Nice to have:
Are there some existing API that could be a starting point ? What should be the next move, in your opinion?
It should be compiled to a DLL
Oh?
- Multi-threading ready with clear rules what can be done in a background thread and what not and how to communicate between threads.
I think the lib should just have a boolean inBackgroundThread: bool parameter for those backgroundable proc. For UI most thing should be main thread for responsiveness.
- This can imply that it works well on embedded devices, but also and more importantly that it can be used in security critical applications.
Are there even GUIs that are cleared for mission-critical applications?
Nice to have:
- If you only work with the very high level APIs and restrict yourself to certain widgets, make it so that it supports a textmode UI as well.
If I were to write a UI library, given how hard and time-consuming it is to wrote UI libs, I would instead start with text first, especially because most people using Nim in productions are using it for CLI-based tools.
Once those are made very appealing, upgrade to GUI.
There is a lot to do with text-based UI already, status-bar, progress-bars, see https://github.com/Textualize/rich which IMO is the based console UI, and certainly the one with best docs, I've seen.
Isn't Fidget quite close to this?
I've come to believe that the most challenging piece with a custom GUI is text input. Even more so than text rendering! Well at least since Treeform did much of the hard work on fonts. :)
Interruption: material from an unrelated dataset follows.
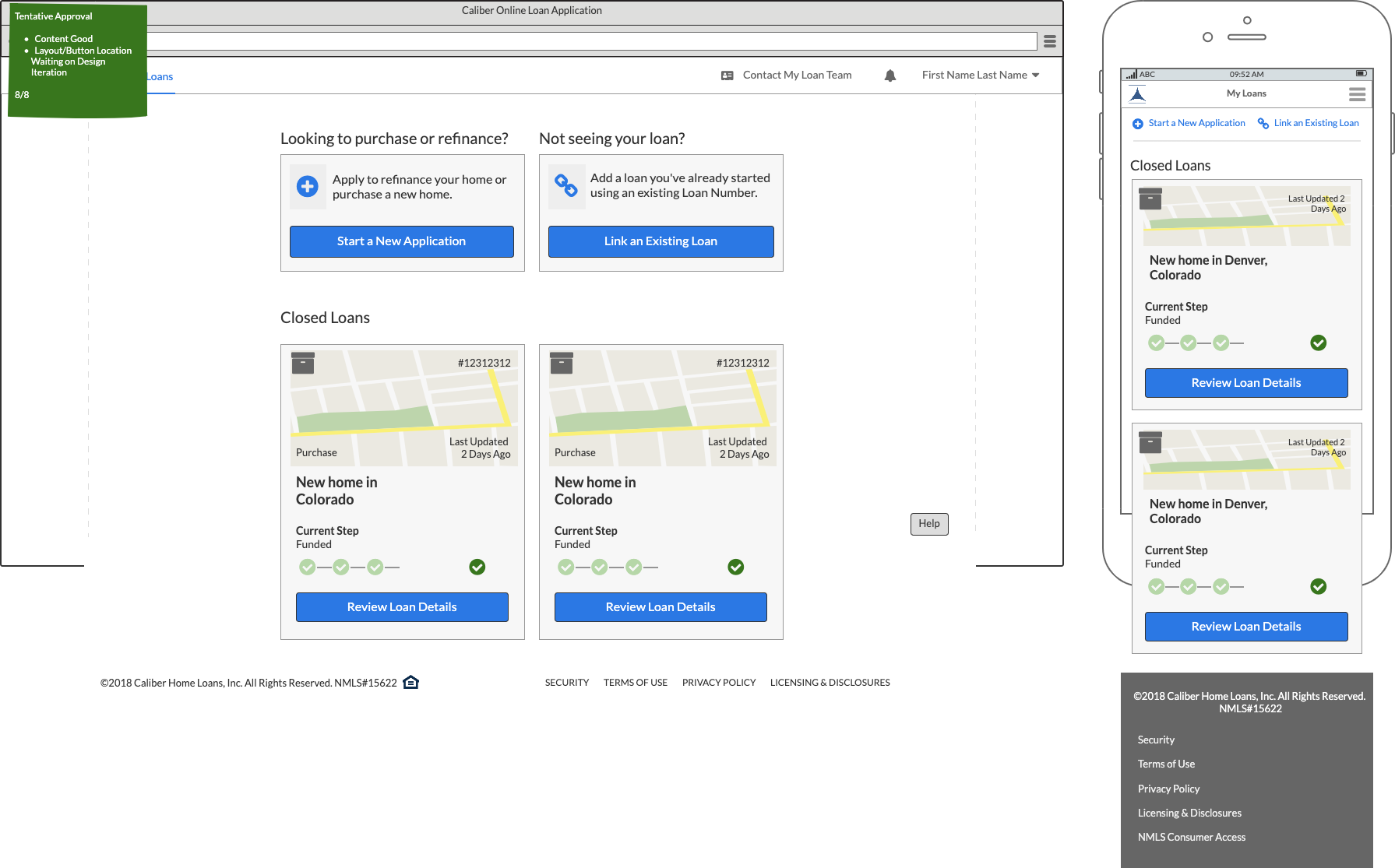Click the dark green checkmark on first mobile loan
1395x868 pixels.
[x=1318, y=343]
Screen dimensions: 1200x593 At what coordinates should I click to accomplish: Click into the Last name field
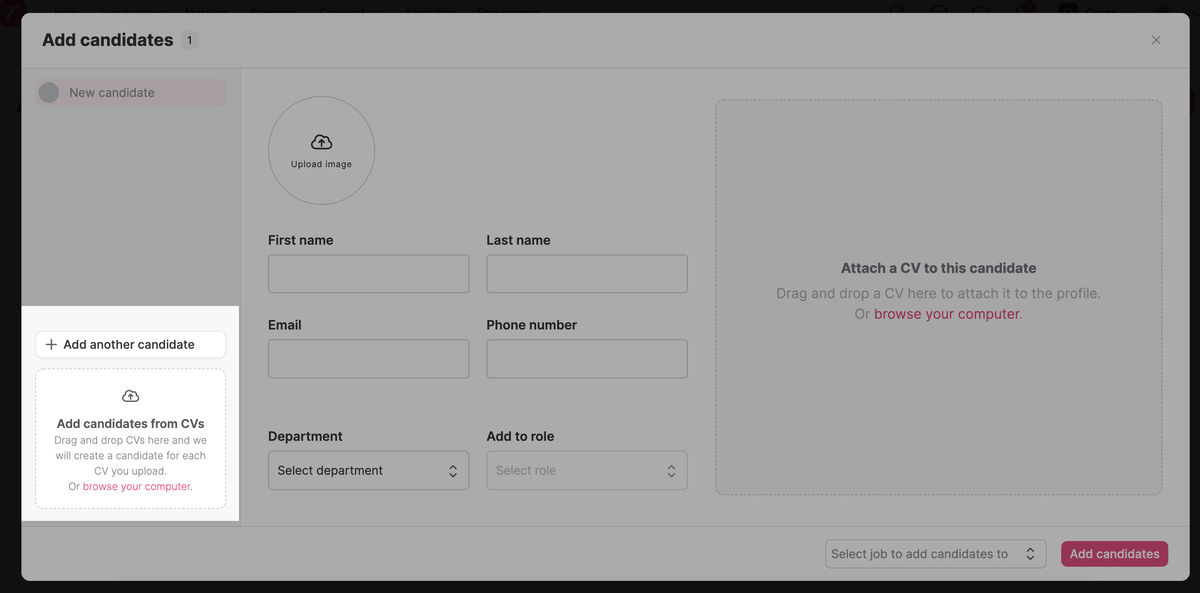[x=586, y=274]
For text input you need to handle shortcuts, different alphabets, left-to-right, repeating inputs, etc. I believe it'd be worth considering reusing OS native text input, and I believe it's what browsers do (did?).
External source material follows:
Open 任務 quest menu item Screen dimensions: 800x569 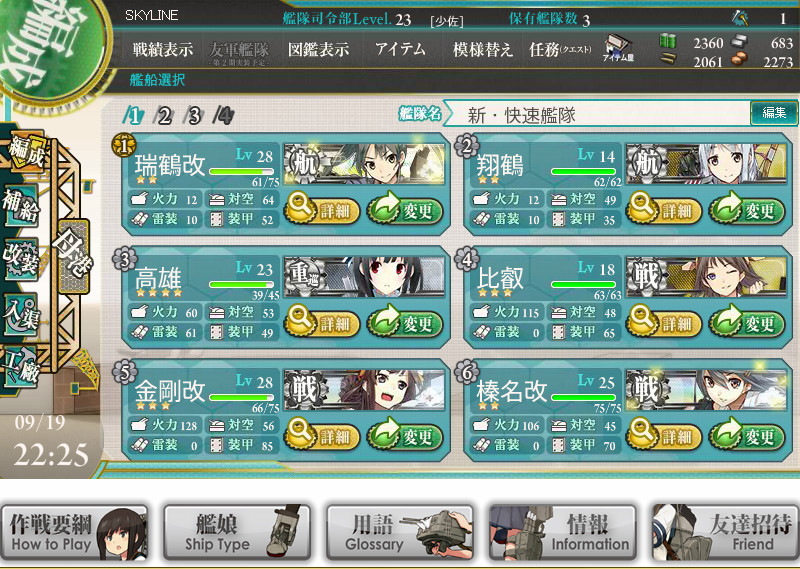click(560, 49)

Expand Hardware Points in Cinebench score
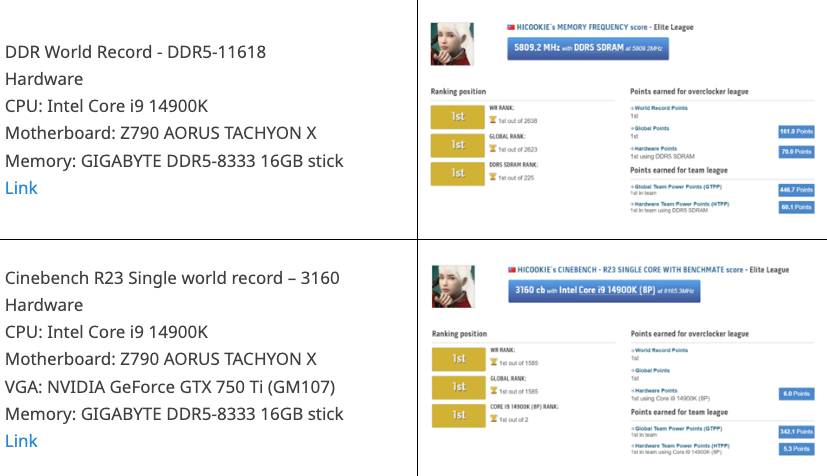654,391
Well speaking of browsers, supporting a (sane) subset of html rendering would be an interesting approach: https://sciter.com/ :P Actually I always did think sciter was pretty impressive demonstration of what one person could do if focused. The author said it took him about 9 months of full time work.
Both approaches are mutually exclusive and require a separated code. Even a general concept how a GUI library works is separated for both ways.
I don't agree. It's mostly the existing distinction between peekEvent vs waitForEvent.
It is usually done via canvas widget. So that widget is needed. And this mean just abilities to drawing in the library.
Yes, but there is a difference between "here is a canvas widget" and "every widget was built on top of this canvas and so should be yours".
I gave libagar a spin with futhark. Works great.
This is the hello world example from their docs.
import futhark, strutils
importc:
path "/usr/include/agar"
"agar/core.h"
"agar/gui.h"
{.passl: "-lag_core -lag_gui".}
assert 0 == AgInitCore(nil, 0)
assert 0 == AgInitGraphics("")
var window = AgWindowNew(0)
let label = AgLabelNew(window, 0, "Hello, World!")
AgWindowShow(window)
assert 0 == AgEventLoopProc()
# libagar install cmd for Arch Linux, adapt to your OS
$ pakku -S agar
# futhark runs into a compiler limit, work around with loop iterations
$ nim c --maxLoopIterationsVM:100000000 agar.nim
$ ./agar
Et voila, a window.
That was a lot easier than I thought.
Now I wonder if libagar is any good! Looks comprehensive for sure.
I dont care for subpixel polaristion
Please do!
If you mean subpixel rendering/aliasing/hinting (= aliasing using colors, not just gray tones), the absence of it lets fonts look blurry. Example in the below Image (part of a bug report).
Please do!
Nah, that's like GPU support. Once you have widgets and portability and it working on 80% of the platforms that Nim runs on, you can care about subpixels and GPUs.
Glad to see one person (@elcritch) is working on this. ;-]
Just want to note that it took a lot of reading to become aware of the figuro project. Is it too soon to add it to https://github.com/nim-lang/Nim/wiki/Curated-Packages#gui or https://github.com/ringabout/awesome-nim ?
I guess my concern is that a web search about Nim GUI libraries will point to lists of bindings and incomplete/abandoned projects, with no mention of figuro. I think more promotion of the project might not only help it but the Nim language by showing people the current active direction in this realm.
Maybe we would benefit from a different general list of active projects that people can contribute to.
A "1.0" release might not be too far off. I'd definitely like a scaleable text editor in place. Though the current text view panels handle pretty large text already. I've been using it to read markdown version of Hacker News. Just being smart in breaking up larger text into separate Text paragraphs should scale well for many apps.
Actually scaling issues will be around handling large number of nodes. Currently updating layout does the entire tree. Generally with Nim that's fast enough for now, but probably will only scale to ~1000 nodes for 60fps? Still that wouldn't be a block for a 1.0 release as it's just optimization.
My main goal now is making finishing a basic set of widgets including menus. That's important because it's also creating (finding) the idioms and patterns for making apps with Figuro. That's needed because it's a hybrid of web and native GUI programming approaches. Handling stuff like HTML web components slot mechanism, etc or more tradition MVC stuff, etc.
@derek-v-s I appreciate the shoutout!